Segment Start: EXTRACT TO READ

After a whirlwind romance in 1989 with photographer Paul Mowatt, Marina discovered she was pregnant. They married in February 1990, just a few months before the birth of daughter Zenouska. Marina did not wear a traditional white gown, opting instead for a black dress and red velvet bolero jacket. Angus walked her down the aisle.
The Mowatts’ son Christian was born three years later on June 4th. Angus, Alexandra, and the rest of the royals were delighted with another child in the family. Both Christian and Zenouska were educated at St George’s School, a coeducational independent Preparatory School located at Windsor Castle.
Paul and Marina remained married for seven years, but not without acrimony. The pair divorced in December 1997 after rumors of many vicious arguments. However, despite a very public divorce they are now on better terms, sharing the cost of bills and the care of their children. Marina, Christian, and Zenouska currently live in a house in Windsor Great Park where Paul often visits them.

Segment End: EXTRACT TO READ
Segment Start: GIVEN RECORDS

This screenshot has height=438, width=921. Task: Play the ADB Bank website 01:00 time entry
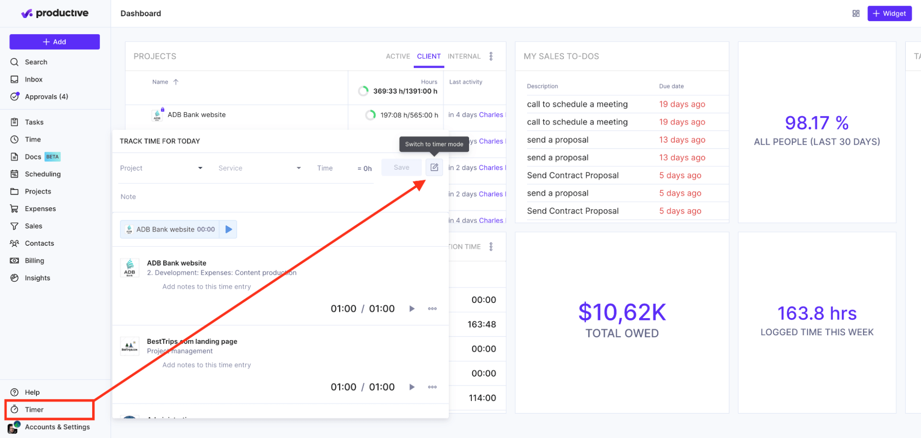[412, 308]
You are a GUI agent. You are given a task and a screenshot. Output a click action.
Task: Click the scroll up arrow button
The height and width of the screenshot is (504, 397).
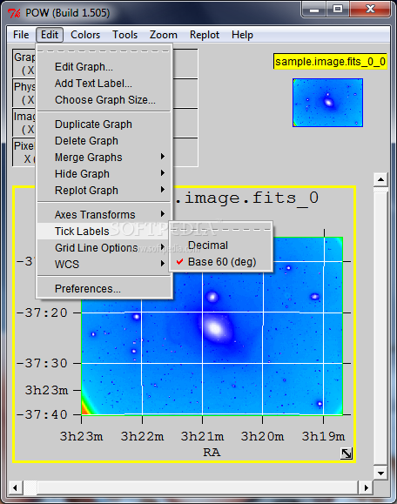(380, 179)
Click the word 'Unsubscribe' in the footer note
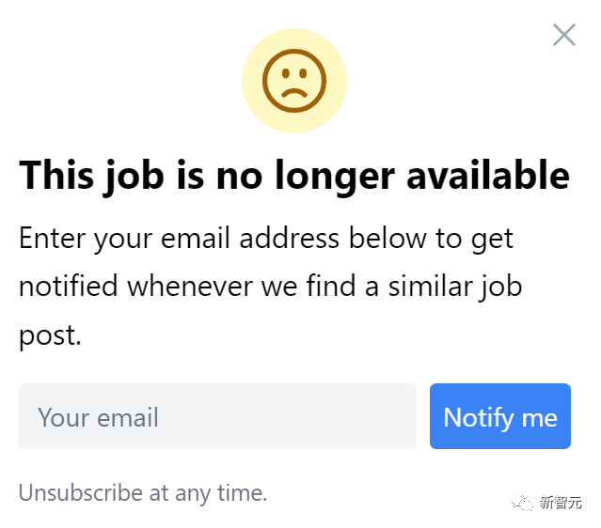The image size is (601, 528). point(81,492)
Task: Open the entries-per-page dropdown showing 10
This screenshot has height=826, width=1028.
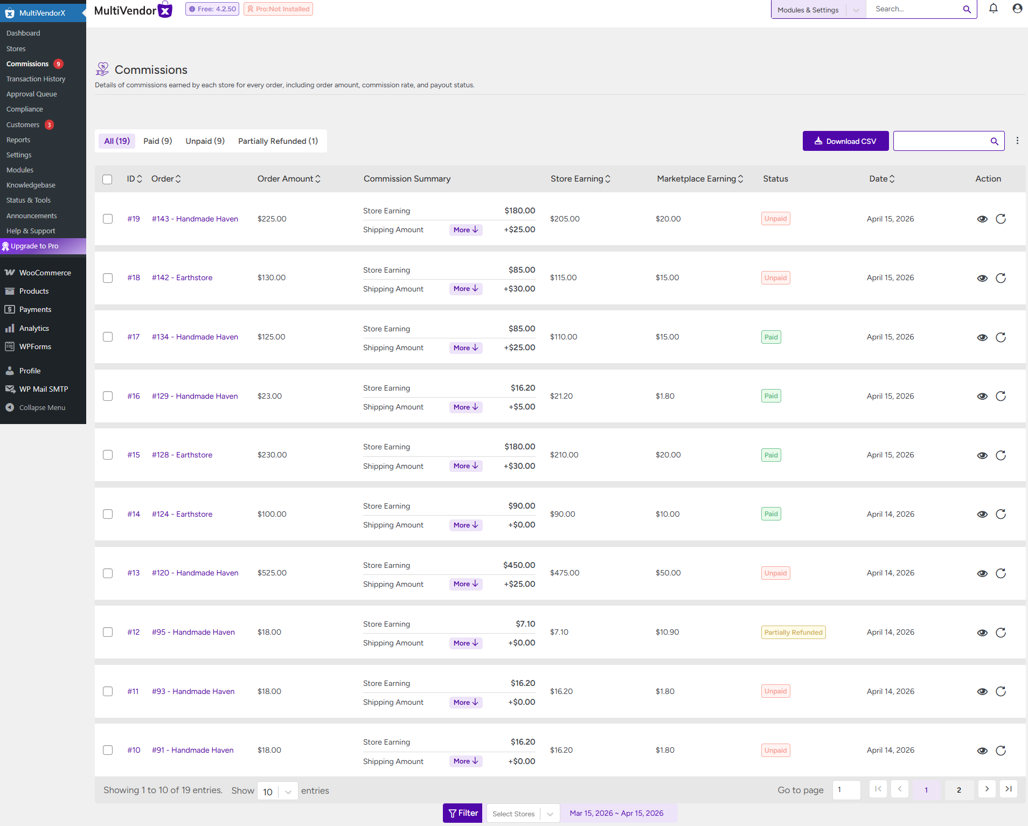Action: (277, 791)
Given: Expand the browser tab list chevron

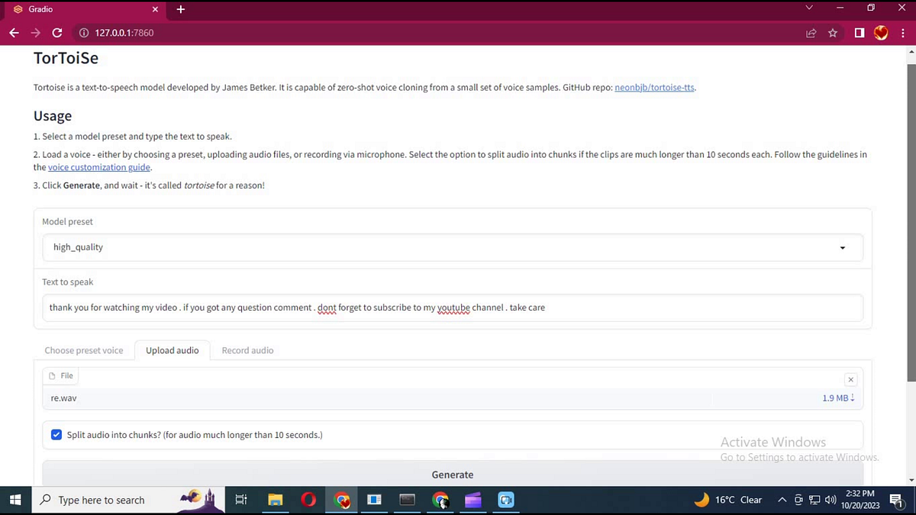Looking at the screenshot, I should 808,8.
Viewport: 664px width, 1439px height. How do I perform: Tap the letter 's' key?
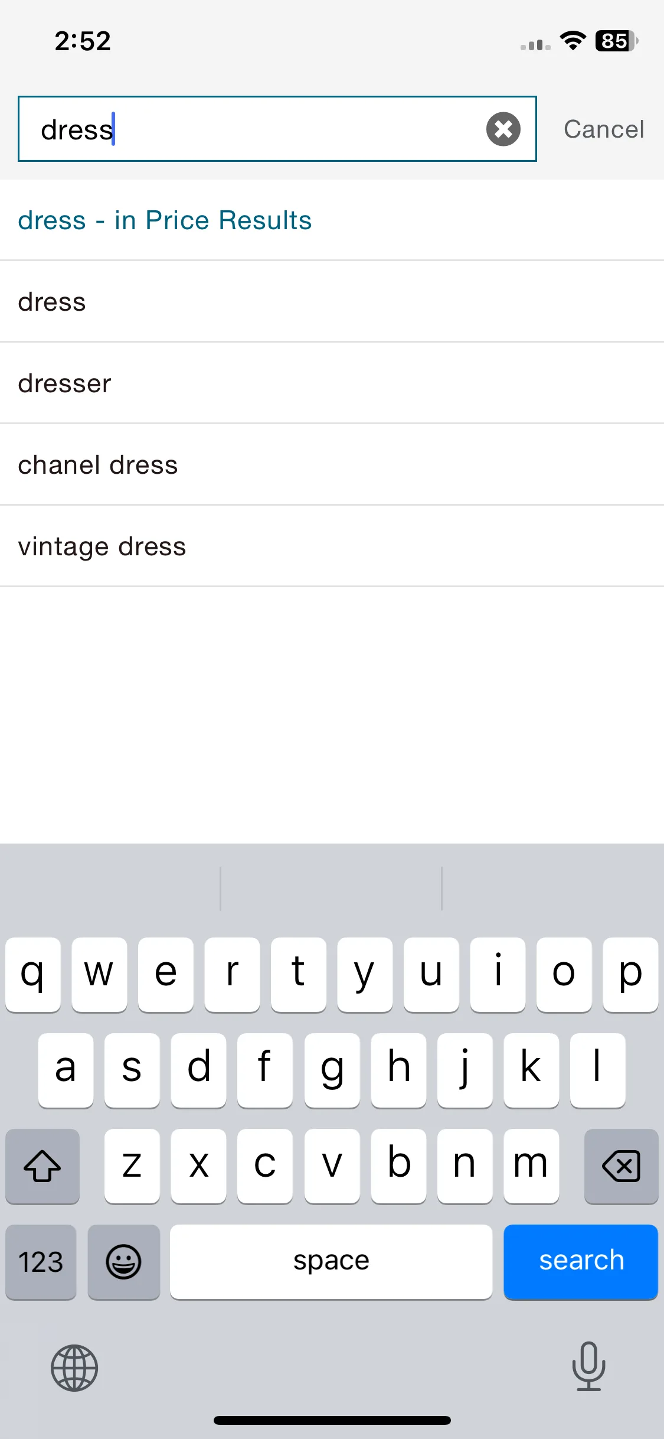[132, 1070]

Segment End: GIVEN RECORDS
Segment Start: GIVEN RECORDS

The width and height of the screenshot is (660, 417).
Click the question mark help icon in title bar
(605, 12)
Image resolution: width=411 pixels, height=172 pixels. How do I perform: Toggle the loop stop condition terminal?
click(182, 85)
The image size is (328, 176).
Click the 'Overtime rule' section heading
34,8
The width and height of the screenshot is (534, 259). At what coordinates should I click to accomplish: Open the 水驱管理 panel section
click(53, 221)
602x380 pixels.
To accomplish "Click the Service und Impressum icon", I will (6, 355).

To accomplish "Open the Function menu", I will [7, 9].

Segment End: GIVEN RECORDS

TASK LIST:
**a.** In the passage on Marina's marriage, which school did Christian and Zenouska attend?
**b.** Repeat word for word the stretch of the passage on Marina's marriage from "The Mowatts’ son" through "at Windsor Castle.".
**c.** According to the passage on Marina's marriage, what shows that Paul and Marina are now on better terms after their public divorce?

SOLUTIONS TO THE TASKS:
**a.** St George's School, a coeducational independent preparatory school at Windsor Castle.

**b.**
The Mowatts’ son Christian was born three years later on June 4th. Angus, Alexandra, and the rest of the royals were delighted with another child in the family. Both Christian and Zenouska were educated at St George’s School, a coeducational independent Preparatory School located at Windsor Castle.

**c.** They share the cost of bills and the care of their children. Paul also often visits Marina, Christian, and Zenouska at their house in Windsor Great Park.